▶ **Entries on target coordinates**
___

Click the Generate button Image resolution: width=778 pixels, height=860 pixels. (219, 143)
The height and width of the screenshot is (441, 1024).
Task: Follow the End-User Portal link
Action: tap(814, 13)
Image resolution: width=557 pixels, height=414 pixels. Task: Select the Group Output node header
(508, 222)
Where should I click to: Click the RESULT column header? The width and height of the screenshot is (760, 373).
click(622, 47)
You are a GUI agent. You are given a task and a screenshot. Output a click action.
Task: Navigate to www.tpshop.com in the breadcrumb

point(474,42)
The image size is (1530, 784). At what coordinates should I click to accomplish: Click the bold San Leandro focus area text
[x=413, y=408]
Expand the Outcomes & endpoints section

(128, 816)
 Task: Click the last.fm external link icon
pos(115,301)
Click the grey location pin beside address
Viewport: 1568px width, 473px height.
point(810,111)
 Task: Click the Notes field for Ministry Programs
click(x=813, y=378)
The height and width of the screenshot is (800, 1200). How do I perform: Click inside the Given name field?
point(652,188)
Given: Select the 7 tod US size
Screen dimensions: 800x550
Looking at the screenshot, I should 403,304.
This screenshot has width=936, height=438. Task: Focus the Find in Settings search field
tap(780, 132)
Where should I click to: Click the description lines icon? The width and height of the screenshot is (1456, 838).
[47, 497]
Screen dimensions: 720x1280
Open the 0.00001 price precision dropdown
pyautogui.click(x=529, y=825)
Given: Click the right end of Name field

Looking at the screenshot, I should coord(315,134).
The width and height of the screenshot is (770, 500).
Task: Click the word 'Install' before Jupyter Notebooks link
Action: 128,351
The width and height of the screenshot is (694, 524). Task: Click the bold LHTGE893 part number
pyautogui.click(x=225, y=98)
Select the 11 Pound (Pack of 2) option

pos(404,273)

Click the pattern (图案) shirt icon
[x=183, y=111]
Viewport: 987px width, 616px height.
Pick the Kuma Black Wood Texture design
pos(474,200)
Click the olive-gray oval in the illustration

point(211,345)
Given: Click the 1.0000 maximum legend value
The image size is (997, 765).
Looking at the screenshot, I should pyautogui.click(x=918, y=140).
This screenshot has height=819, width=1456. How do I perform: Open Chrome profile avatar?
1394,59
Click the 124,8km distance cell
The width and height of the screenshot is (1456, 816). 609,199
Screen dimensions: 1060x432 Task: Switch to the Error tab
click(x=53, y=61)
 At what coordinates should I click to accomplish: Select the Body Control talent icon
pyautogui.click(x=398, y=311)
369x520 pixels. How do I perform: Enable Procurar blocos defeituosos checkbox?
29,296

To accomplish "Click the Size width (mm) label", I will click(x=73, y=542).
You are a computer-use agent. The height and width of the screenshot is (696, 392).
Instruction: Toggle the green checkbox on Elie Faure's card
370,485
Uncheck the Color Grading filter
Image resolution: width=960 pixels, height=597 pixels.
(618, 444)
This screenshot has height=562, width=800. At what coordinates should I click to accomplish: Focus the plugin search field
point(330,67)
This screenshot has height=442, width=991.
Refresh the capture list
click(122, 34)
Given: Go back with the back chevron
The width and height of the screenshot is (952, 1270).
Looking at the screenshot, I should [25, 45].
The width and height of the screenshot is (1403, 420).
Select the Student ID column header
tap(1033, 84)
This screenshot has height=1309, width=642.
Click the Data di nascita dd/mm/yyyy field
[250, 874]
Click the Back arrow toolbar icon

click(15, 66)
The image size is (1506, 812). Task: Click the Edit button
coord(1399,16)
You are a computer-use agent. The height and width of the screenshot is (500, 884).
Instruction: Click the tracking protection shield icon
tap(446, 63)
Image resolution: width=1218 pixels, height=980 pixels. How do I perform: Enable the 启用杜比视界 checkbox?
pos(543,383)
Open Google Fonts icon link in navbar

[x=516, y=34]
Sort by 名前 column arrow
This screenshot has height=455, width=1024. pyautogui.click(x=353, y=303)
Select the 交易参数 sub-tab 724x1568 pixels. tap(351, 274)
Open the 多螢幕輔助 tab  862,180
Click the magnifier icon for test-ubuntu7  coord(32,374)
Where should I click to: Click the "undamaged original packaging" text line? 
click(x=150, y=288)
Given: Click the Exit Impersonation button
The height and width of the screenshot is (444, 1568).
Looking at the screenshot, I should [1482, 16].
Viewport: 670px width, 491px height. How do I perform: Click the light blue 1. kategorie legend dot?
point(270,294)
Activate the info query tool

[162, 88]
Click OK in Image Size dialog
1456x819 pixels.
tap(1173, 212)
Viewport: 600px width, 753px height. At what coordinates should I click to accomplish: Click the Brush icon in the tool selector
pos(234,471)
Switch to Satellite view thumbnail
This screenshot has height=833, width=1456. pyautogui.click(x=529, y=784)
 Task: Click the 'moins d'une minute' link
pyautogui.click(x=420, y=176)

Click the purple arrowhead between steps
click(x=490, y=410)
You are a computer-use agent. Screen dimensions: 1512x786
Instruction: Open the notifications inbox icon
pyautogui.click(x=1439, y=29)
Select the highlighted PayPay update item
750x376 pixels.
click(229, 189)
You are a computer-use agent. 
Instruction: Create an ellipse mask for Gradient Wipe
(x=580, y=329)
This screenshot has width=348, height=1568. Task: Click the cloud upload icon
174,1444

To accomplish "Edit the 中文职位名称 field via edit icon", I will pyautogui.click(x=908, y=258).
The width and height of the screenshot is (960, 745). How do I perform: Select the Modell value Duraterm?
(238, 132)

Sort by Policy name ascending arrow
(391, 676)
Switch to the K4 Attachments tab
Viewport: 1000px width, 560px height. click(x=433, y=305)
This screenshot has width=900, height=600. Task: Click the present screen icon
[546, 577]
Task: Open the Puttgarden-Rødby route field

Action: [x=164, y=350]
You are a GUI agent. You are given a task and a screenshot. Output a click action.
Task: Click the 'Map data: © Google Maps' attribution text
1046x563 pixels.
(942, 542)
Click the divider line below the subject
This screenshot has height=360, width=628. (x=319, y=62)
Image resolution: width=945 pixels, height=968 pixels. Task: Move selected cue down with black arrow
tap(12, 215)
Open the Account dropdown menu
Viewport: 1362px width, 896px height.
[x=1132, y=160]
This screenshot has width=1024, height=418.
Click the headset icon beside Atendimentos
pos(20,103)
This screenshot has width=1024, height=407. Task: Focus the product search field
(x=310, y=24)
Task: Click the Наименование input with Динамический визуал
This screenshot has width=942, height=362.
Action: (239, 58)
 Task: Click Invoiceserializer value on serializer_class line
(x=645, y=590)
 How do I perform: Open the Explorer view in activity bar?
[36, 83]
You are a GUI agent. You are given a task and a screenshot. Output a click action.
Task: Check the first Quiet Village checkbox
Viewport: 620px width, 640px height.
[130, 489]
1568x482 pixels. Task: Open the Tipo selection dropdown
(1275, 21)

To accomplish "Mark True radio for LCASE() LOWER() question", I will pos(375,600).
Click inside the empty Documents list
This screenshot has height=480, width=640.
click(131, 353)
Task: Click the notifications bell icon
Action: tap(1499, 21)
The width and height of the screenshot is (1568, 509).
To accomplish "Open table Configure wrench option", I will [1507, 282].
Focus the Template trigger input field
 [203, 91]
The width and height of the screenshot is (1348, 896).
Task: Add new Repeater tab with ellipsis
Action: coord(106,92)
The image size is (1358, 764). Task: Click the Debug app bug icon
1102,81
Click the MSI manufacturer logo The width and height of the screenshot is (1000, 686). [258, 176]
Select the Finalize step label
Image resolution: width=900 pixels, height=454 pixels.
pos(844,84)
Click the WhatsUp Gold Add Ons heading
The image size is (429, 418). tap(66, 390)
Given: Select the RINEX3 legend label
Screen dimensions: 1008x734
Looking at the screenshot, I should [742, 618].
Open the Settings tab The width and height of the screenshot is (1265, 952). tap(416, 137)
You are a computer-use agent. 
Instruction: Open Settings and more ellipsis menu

___

▶ **Task brief**
Repeat word for word the rows between the line holding "The width and height of the screenshot is (960, 745)." and the line holding "I will pos(375,600).", inclusive.

▶ **Problem solution**
The width and height of the screenshot is (960, 745). How do I perform: Select the Modell value Duraterm?
(238, 132)

Sort by Policy name ascending arrow
(391, 676)
Switch to the K4 Attachments tab
Viewport: 1000px width, 560px height. click(x=433, y=305)
This screenshot has width=900, height=600. Task: Click the present screen icon
[546, 577]
Task: Open the Puttgarden-Rødby route field

Action: [x=164, y=350]
You are a GUI agent. You are given a task and a screenshot. Output a click action.
Task: Click the 'Map data: © Google Maps' attribution text
1046x563 pixels.
(942, 542)
Click the divider line below the subject
This screenshot has height=360, width=628. (x=319, y=62)
Image resolution: width=945 pixels, height=968 pixels. Task: Move selected cue down with black arrow
tap(12, 215)
Open the Account dropdown menu
Viewport: 1362px width, 896px height.
[x=1132, y=160]
This screenshot has width=1024, height=418.
Click the headset icon beside Atendimentos
pos(20,103)
This screenshot has width=1024, height=407. Task: Focus the product search field
(x=310, y=24)
Task: Click the Наименование input with Динамический визуал
This screenshot has width=942, height=362.
Action: (239, 58)
 Task: Click Invoiceserializer value on serializer_class line
(x=645, y=590)
 How do I perform: Open the Explorer view in activity bar?
[36, 83]
You are a GUI agent. You are given a task and a screenshot. Output a click action.
Task: Check the first Quiet Village checkbox
Viewport: 620px width, 640px height.
[130, 489]
1568x482 pixels. Task: Open the Tipo selection dropdown
(1275, 21)

To accomplish "Mark True radio for LCASE() LOWER() question", I will pos(375,600).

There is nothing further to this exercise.